Samuel,
Samuel LEMOINE wrote:
Well, I don't get it... when you pass arguments to a map job, you just
give a key and a value, how can hadoop make the link between those
arguments and the data's concerned? Really, your answer don't help me at
all, sorry ^^
The input of a map-reduce job is a file or a bunch of files. These files
are usually stored on HDFS, which splits up a logical file into physical
blocks of fixed size (configurable with default size of 128MB). Each
block is replicated for reliability.
The important point to note is that both the HDFS and Map-Reduce
clusters run on the same hardware i.e. a combined data and compute cluster.

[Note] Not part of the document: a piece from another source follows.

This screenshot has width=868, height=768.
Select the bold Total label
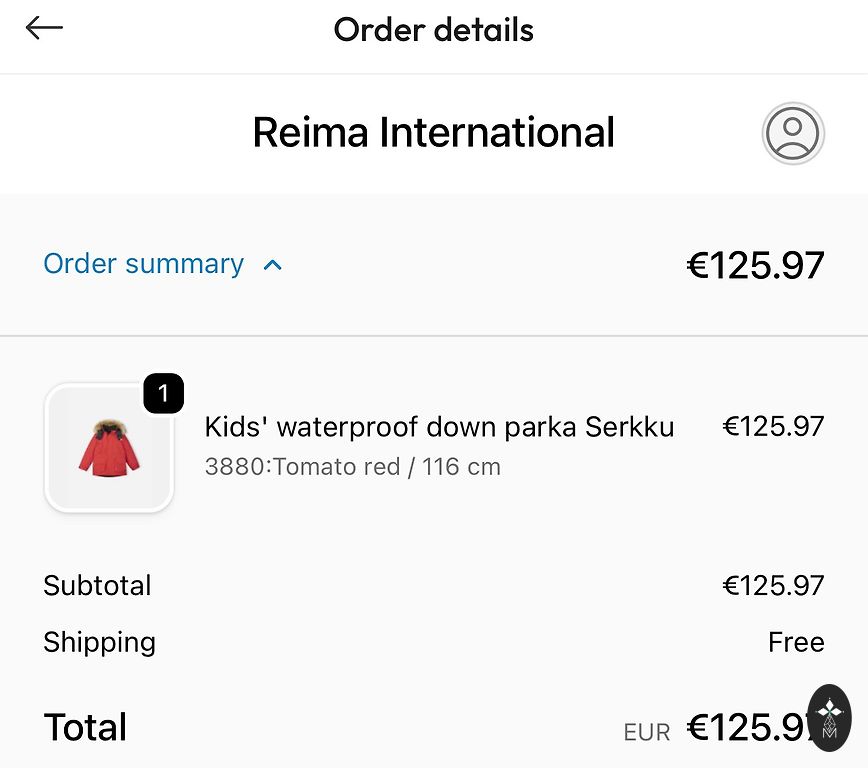click(85, 727)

Now when you launch a job (with lots of maps and reduces) the inputs
file-sets are split into FileSplits (logical splits, user can control
the splitting). Now the framework schedules as many maps as there are
splits i.e. there is a one-to-one correspondence between maps and splits
and each map processes one input split.
The key idea is to try and *schedule* each map on the _datanode_ (i.e.
one among the set of datanodes) which contains the actual block for the
logical input-split that the map is supposed to process. This is what we
refer to as 'data-locality. Hence we move the computation (the actual
map) to the data (input split).
This is feasible due to:
a) HDFS & Map-Reduce share the same physical cluster.
b) HDFS exposes (via relevant apis) the underlying block-locations where
a file is physically stored on the file-system.
hth,
Arun
Essentially what Hadoop's map-reduce tries to do is to schedule *maps* on
Devaraj Das a écrit :
That's the paradigm of Hadoop's Map-Reduce.
-----Original Message-----
From: Samuel LEMOINE [mailto:[EMAIL PROTECTED] Sent:
Thursday, August 23, 2007 2:48 PM
To: [email protected]
Subject: "Moving Computation is Cheaper than Moving Data"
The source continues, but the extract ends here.